La similitud entre ambas descripciones es clara, lo que nos lleva a pensar que Gómez Carrillo, a pesar intentar representar feminidades de distintas regiones de Oriente, sucumbe a su propia visión orientalista y nos muestra a dos mujeres atravesadas por el gusto decadente de la época, ambas encarnaciones de los fantasmas y obsesiones de la mente que las produjo.
Conclusiones
A lo largo de este breve ensayo, constatamos que en el cuento de Gómez Carrillo el discurso ideológico de fondo resalta. Así, en su obra está latente, por un lado, el rechazo hacia los nuevos cambios sociales promovidos por la irrupción de la New Woman en los ámbitos profesional, político e intelectual de la época, tanto en Europa como en América; y por el otro, el pensamiento orientalista en un país imperialista como Francia, donde nuestro autor radicó gran parte de su vida, que ve en la figura de la princesa Salomé el medio “exótico” ideal para representar a las sexualidades que no eran bien vistas en Occidente. De esta manera, la bailarina bíblica se coloca en un punto intermedio, donde como mujer extranjera, originaria de Medio Oriente, puede expresar abiertamente una sexualidad exacerbada que sirve de punto de contraste para definir a aquella de tipo más conservador que se encuentra fuertemente arraigada dentro de un discurso europeo adoptado, consciente o inconscientemente, por los autores hispanoamericanos, quienes al final lo adaptan a sus propias circunstancias.
Referencias
- Gómez Carrillo, Enrique. “El triunfo de Salomé”. Cuentos modernistas hispanoamericanos. Enrique Marini Palmieri (ed.). Madrid: Castalia, 1989. 103-114.
- Gómez Carrillo, Enrique. De Marsella a Tokio. París: Garnier, 1906.
- Peluffo, Ana. “‘De todas las cabezas quiero tu cabeza’: Figuraciones de la ‘Femme Fatale’ en Delmira Agustini”, Chasqui. Revista Latinoamericana de Comunicación, 34/2 (2005): 131-144.
- Peluffo, Ana. “Alegorías de la Bella Bestia: Salomé en Rubén Darío”, The Colorado Review of Hispanic Studies, 4 (2006): 293-308.
- Ruedas Serna de la, Jorge (coord.). Diplomacia y orientalismo. Fuentes Modernistas, México: Universidad Nacional Autónoma de México, 2007.
- Said, Edward. Orientalismo. María Luisa Fuentes (trad.).
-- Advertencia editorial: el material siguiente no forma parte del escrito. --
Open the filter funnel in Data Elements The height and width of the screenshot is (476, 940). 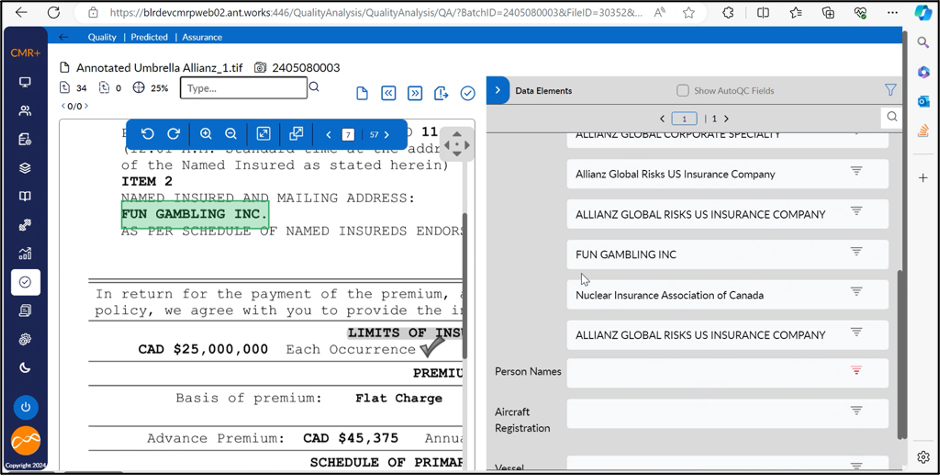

Barcelona: Random House Mondadori, 2008.
[1]Concepto que comenzó a usarse a fines del siglo XIX para aludir a una mujer que decide voluntariamente permanecer soltera para así demostrar su independencia del hombre, pese a ser vista como una usurpadora al pretender competir con éste en el ámbito profesional.
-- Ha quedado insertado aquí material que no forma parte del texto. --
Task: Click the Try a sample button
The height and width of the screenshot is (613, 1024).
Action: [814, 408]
[2]“Bailaba todos los días, ensayando su obra, al compás de su propia música; levantaba los brazos al son de las flautas; esponjábase como una paloma enamorada entre las notas de los violines; erguíase cual ícono de oro al estruendo metálico de los címbalos que rugían anunciando su triunfo sanguinario […] Sus piernas esculturales, más ágiles que nunca, palpitaban eternamente, como movidas por una fuerza oculta que no estaba en armonía con el vigor de su pecho debilitado. Sus pies parecían desconocer la fatiga, y siempre inquietos, marcaban sin darse punto de reposo el ritmo de la danza sagrada, crispándose a cada instante el estuche diminuto de los zapatos” (Gómez Carrillo, 1989: 108).
[3]“Las argollas doradas que aprisionan sus tobillos y las otras, más numerosas y más ricas que le sirven de brazaletes, marcan con un ligero rumor de cascabeles rotos todos sus ritmos. En el cuello, un triple collar de piedras multicolores palpita sin cesar, haciendo ver que aun en los minutos en que hay una apariencia de quietud el movimiento persiste. […] Todo vive, todo vibra, todo goza, todo ama. […] Sus gestos son de seducción” (Gómez Carrillo, 1906: 76).